Copy each line of the entries that contains the word "will".
[Exercise input Boundary: Start]
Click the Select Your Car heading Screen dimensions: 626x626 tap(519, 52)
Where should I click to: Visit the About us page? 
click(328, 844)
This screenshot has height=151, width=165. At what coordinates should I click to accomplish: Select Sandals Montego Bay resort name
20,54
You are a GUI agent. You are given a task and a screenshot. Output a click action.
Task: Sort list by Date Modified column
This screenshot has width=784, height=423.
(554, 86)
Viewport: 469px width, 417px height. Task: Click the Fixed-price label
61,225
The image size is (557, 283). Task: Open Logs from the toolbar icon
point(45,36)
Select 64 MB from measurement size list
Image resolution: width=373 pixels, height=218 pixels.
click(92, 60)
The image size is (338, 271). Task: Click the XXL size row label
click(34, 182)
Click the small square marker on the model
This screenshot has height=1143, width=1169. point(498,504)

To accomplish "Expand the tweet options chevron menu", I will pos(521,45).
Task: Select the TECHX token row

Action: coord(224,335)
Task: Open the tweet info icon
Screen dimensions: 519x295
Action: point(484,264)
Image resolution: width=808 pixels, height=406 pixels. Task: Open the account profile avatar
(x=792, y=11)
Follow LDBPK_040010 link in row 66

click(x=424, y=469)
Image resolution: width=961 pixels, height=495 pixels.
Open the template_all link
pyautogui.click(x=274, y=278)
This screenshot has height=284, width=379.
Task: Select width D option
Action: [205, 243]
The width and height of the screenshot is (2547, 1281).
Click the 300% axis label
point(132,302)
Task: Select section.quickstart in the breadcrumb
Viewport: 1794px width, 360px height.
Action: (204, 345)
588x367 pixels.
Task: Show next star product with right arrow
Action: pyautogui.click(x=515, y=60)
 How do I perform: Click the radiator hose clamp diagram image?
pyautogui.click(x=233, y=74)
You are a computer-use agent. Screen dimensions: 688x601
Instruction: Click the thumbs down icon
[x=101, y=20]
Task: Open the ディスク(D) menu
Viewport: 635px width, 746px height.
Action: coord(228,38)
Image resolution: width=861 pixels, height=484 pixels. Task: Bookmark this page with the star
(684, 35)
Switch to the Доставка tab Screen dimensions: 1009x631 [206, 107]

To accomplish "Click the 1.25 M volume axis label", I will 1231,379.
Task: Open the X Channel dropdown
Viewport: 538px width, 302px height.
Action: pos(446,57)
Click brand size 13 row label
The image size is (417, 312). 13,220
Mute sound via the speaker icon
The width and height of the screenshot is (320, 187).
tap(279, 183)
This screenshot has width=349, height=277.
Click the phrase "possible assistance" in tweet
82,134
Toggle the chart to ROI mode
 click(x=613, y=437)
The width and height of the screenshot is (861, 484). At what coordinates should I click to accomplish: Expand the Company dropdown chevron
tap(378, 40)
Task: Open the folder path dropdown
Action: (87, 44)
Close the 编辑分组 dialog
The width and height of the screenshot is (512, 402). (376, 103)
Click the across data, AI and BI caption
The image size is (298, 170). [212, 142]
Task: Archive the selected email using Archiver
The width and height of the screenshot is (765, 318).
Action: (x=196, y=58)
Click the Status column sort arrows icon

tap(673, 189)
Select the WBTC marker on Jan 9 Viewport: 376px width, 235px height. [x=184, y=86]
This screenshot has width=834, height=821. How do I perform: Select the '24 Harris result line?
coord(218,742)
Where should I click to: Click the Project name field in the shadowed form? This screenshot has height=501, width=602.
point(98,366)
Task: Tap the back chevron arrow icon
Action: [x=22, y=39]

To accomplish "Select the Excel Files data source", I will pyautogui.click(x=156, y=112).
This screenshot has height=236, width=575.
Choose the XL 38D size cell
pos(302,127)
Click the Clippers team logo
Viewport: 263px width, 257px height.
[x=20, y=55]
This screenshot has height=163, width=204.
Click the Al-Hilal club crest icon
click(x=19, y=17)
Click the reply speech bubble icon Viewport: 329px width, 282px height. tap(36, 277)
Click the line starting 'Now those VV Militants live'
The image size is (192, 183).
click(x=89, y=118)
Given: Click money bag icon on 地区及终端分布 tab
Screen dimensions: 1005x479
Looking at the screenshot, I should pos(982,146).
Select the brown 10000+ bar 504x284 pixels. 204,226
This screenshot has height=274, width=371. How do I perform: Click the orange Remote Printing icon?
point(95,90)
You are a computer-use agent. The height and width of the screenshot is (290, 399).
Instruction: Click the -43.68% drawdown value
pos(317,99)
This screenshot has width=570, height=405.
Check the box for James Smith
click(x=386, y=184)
[Exercise input Boundary: End]
Result:
To accomplish "Expand the tweet options chevron menu", I will pos(521,45).
To accomplish "Click the 1.25 M volume axis label", I will 1231,379.
To accomplish "Select the Excel Files data source", I will pyautogui.click(x=156, y=112).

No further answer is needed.